Managing computer systems in-house can be difficult. Growth organizations place stress on IT departments. During an organization’s startup years, the IT department consists of a person supporting a small server rack in a closet. Network needs can be met using a wireless router. Help desk requests are solved by shouts down the hall. As an organization grows, the complexity of the IT department grows exponentially.
A growing company’s technology needs expand, and the result is the creation of multiple IT functions. These functions include a help desk, networking, servers, applications support, database administration and security. Each of these functions is necessary to support the growing organization’s IT needs; however, economies of scale are rarely achieved. Each “critical” position requires backup, resulting in underutilized personnel and equipment.
Demands for hardware and software increase. Critical applications are monitored with tools that are rarely fully utilized, and servers have redundant backups in case the “primary” server crashes. Our research has shown that more than half of all high-growth midsize companies are using less than 10% of their hardware capacity!

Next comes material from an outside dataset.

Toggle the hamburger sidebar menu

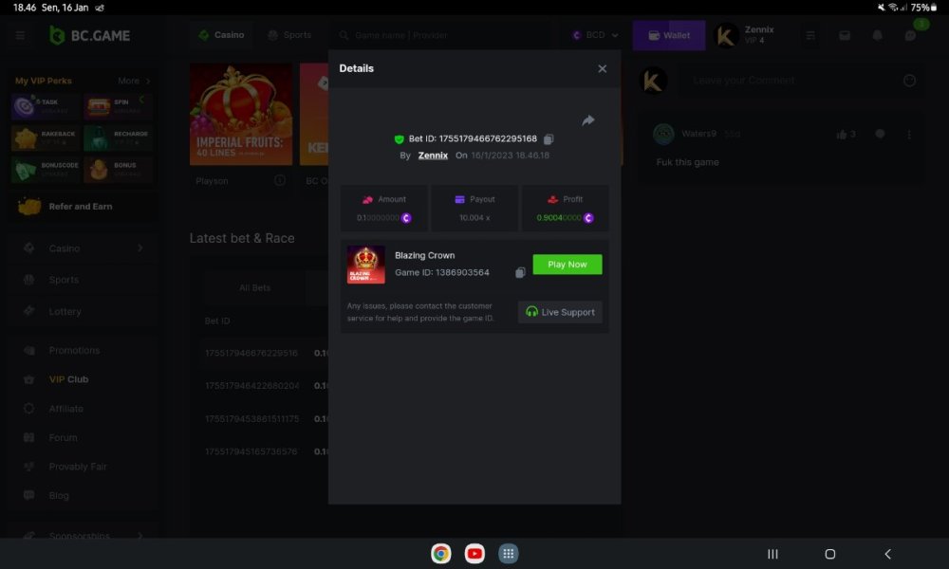tap(21, 35)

Organizations must pay for underutilized human and computer resources. Therefore, outsourcing IT becomes the topic of conversation. However, the executives at many high-growth organizations are hesitant to outsource given the relative unknowns in the IT world. These unknowns are found in five myths we commonly hear regarding IT outsourcing.
1. ‘Our organization isn’t big enough for the outsourcing providers to care about us’
Historically, IT pundits have argued that most IT outsourcing providers cater only to large organizations and don’t provide cost-effective solutions for the midmarket organizations. However, a number of midmarket providers of outsourced IT services have arrived during the past decade, and they’re catering to middle market companies. Many of the midmarket outsourcing providers’ executives worked at the large outsourcers, and they recognized that the service offerings could benefit midsize companies. The new companies have the same level of discipline and service as the larger providers of IT services, but at a lower cost. Furthermore, these outsourcers have established solid track records and have become financially stable.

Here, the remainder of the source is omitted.